I’ve been wrestling with a problem for a while now and some input would be appreciated. My current project makes use of both the .NetMF Ethernet UDP stack and a couple of UARTs (Com1 and Com2).
The problem I am encountering is that when I have a reasonable amount of data going through the Ethernet (both TX and RX) I start getting SerialError.Overrun events. If I suspend all Ethernet traffic no overruns occur. (Baud rate is a lowly 19200 on Com1 and 115200 on Com2). I have tried using the Data_Received event, polled at 20Hz, 50Hz and as fast as the Processor can do it all with the same result. As the issue seems to be the hardware character buffer nothing I can do other than stopping the ethernet transmission seems to make a difference (which makes sense).
Over Ethernet I am sending roughly 78 bytes a second and receiving 238 bytes a second. The tx consists of roughly 11 packets a second and the rx is 14 packets a second (Therefore the main overhead will probably be the stack constructing the packet & crc).
I can choose to route the same data over Com2 (A backup link). In this scenario no error events are raised.
Reading through the documentation this error event is raised when bytes are lost because the USART low-level character buffer is full and does not get serviced in time.
I have performed some process profiling and the Ethernet stack is taking up even more time than my graphics library. (I’ve also tried disabling everything except the UART and Ethernet Stack with the same results).
I have tried to raise the priority of the USART using the Register function with no joy (I’m obviously missing a step somewhere but can’t find any documentation on the issue).
If anyone could shed some light on this it would be great,
Apologies but I don’t have enough work time available to do this just now - I was hoping someone else had experienced (and solved!) the very issue I am encountering.Basically tasking the Ethernet and serial drivers at the same time and seeing if the serial port starts generating serial overrun errors.
I will try to pull something together this week that I can share.
It would be very difficult to diagnose your problem without you breaking the code down to the smallest portion that will cause the error consistently.
If you truly don’t have time to do that than you should go with your backup link for now. Knowing that one method works and the other doesn’t (while being under a time constraint) it seems the most obvious route to take
I will take the time to do it properly - A convenient solution may well be more power! (In the form of a G400-D, masking my shoddy code)

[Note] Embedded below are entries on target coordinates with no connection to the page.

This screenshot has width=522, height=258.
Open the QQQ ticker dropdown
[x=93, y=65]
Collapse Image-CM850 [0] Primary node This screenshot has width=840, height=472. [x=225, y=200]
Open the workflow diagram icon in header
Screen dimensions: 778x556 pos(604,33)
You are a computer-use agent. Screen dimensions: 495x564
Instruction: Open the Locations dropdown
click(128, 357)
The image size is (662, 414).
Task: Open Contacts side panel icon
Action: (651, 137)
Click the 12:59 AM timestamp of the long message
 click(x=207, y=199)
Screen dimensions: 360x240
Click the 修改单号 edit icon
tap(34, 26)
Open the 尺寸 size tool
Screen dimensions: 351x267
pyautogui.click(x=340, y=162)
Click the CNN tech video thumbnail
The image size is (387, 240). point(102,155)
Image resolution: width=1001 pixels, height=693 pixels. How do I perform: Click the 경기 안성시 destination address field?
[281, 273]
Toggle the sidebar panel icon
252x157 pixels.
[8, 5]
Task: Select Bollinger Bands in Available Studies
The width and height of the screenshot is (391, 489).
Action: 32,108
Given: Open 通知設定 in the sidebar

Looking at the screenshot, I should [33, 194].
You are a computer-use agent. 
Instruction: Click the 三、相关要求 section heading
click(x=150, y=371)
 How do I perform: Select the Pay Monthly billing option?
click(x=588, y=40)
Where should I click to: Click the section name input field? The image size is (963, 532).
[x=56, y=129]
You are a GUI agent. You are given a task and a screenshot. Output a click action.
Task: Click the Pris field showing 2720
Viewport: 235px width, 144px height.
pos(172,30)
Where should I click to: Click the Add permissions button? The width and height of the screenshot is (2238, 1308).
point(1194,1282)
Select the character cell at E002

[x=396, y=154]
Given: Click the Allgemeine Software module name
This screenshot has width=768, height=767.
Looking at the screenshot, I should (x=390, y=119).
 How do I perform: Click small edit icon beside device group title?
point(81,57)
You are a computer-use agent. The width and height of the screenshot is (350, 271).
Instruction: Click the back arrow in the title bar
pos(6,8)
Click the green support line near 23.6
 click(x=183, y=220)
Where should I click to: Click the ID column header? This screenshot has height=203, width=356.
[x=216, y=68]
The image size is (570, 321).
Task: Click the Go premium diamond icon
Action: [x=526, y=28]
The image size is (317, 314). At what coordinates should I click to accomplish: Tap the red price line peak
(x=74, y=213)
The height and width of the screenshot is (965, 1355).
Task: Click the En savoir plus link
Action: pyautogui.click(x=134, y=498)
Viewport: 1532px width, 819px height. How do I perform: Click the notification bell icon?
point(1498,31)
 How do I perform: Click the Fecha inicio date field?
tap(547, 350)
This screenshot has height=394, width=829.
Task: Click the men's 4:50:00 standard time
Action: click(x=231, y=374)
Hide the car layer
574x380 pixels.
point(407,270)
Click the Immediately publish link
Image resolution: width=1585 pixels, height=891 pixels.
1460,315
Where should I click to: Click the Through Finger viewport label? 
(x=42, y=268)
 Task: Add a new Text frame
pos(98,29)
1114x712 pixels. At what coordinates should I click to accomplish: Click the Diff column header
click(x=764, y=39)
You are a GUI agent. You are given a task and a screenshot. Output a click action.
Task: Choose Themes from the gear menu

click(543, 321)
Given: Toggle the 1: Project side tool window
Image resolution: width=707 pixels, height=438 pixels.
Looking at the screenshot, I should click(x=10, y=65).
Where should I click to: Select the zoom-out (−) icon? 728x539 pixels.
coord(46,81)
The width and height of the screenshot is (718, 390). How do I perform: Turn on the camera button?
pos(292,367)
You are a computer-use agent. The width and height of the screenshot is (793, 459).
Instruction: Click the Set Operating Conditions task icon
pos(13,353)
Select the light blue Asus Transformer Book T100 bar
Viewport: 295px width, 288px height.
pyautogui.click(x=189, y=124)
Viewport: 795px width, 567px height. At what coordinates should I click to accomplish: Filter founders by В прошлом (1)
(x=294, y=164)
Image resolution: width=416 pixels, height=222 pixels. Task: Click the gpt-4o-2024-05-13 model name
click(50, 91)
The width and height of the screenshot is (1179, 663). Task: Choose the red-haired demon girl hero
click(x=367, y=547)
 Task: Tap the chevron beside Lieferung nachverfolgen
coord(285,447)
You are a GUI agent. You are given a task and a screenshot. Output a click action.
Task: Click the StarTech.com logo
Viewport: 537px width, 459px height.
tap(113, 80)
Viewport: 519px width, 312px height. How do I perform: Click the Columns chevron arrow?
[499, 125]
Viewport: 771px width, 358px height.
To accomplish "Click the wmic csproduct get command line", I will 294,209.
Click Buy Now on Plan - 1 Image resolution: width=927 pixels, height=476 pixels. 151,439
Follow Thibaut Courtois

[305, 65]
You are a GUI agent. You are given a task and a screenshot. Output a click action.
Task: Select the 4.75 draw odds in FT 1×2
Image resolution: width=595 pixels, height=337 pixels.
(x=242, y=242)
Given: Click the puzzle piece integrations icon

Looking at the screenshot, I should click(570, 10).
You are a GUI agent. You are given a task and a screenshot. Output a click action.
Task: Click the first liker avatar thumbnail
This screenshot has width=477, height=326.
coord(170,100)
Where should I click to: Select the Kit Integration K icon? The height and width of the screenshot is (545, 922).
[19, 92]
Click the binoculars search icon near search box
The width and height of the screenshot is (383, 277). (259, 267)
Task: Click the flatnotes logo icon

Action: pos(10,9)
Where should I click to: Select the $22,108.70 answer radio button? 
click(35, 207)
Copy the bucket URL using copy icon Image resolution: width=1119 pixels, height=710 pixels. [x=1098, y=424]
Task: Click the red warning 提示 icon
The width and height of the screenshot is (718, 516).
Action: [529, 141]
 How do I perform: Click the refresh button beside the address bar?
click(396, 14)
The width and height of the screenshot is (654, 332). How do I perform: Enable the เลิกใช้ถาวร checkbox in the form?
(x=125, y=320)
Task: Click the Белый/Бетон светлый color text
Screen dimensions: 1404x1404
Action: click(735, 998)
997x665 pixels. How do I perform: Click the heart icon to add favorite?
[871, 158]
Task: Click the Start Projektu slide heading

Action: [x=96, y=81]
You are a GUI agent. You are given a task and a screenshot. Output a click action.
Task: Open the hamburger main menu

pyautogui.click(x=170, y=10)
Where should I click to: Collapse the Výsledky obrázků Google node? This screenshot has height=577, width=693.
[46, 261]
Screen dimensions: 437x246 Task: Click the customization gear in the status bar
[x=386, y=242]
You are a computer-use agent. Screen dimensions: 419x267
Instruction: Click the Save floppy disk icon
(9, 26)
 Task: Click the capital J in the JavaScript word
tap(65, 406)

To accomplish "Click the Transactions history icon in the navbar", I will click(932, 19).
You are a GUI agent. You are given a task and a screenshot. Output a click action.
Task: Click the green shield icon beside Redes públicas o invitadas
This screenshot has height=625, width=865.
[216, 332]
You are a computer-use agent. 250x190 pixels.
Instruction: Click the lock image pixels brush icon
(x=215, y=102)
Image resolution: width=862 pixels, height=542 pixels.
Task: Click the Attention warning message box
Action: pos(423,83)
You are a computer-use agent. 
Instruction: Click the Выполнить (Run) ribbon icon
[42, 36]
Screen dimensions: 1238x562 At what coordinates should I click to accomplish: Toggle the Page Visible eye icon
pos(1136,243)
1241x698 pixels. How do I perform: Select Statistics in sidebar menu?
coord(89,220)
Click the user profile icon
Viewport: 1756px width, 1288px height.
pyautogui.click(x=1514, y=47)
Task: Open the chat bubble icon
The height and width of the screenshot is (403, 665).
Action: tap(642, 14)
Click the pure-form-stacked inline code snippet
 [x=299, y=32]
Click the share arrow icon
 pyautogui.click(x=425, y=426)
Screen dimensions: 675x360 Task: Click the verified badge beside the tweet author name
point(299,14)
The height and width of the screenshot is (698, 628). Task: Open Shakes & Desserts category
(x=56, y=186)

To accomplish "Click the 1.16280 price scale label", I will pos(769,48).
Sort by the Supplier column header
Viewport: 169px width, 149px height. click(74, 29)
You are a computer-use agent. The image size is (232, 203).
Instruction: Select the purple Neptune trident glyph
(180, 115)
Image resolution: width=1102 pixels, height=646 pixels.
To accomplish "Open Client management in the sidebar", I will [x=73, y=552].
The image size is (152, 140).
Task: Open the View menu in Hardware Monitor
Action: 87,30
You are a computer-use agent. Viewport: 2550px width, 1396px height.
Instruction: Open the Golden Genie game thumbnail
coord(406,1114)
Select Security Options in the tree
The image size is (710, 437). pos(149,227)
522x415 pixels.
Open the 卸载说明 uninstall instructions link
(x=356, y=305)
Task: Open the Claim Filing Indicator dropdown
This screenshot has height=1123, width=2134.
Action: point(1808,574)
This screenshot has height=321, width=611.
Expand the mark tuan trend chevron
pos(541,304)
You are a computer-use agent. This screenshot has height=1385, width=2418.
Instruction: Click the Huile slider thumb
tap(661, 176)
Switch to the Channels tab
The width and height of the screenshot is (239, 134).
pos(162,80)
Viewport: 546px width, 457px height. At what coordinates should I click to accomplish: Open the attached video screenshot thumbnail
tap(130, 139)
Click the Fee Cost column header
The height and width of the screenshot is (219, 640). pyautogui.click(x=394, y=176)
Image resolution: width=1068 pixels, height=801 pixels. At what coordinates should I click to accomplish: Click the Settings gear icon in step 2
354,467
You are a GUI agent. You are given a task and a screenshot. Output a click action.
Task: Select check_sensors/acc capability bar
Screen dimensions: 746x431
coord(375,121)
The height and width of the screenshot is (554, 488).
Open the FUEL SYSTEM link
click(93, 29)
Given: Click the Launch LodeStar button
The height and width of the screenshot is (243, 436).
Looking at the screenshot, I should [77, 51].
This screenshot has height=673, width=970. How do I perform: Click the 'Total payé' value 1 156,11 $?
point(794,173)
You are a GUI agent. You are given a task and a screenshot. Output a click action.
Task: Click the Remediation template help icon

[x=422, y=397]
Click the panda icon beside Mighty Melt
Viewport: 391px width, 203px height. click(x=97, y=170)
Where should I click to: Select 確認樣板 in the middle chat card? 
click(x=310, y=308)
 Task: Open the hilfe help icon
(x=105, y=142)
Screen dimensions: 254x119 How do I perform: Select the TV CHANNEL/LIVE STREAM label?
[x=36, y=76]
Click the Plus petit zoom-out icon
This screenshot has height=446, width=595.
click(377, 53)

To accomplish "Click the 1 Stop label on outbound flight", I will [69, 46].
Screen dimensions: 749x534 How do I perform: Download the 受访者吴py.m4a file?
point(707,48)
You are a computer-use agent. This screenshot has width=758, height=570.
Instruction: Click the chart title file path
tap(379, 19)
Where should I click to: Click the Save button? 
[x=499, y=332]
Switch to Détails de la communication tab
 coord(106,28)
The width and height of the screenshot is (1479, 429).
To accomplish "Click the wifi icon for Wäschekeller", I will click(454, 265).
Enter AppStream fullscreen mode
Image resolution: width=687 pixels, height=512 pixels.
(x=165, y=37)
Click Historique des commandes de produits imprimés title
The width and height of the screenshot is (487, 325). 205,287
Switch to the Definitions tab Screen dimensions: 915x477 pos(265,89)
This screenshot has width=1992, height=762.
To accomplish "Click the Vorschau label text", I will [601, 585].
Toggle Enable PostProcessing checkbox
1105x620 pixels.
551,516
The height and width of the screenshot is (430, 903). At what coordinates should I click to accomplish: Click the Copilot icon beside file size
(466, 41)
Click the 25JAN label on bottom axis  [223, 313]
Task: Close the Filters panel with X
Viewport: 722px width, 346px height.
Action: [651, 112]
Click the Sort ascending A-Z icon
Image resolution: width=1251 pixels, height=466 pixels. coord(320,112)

To give you an idea of the scope of the project we built an in-house GUI with multiple panes, windowing, events etc… something you are rather well versed with The project has multiple communication paths to keep in touch with the device it is controlling (Ethernet, 2 x Serial UARTs and so on). I’ve done some basic profiling and essentially it seems that I am tasking the processor with something that is high enough in priority that it causes the system to fail to service COM1 / 2 in time before the next character comes in - even at 19k200.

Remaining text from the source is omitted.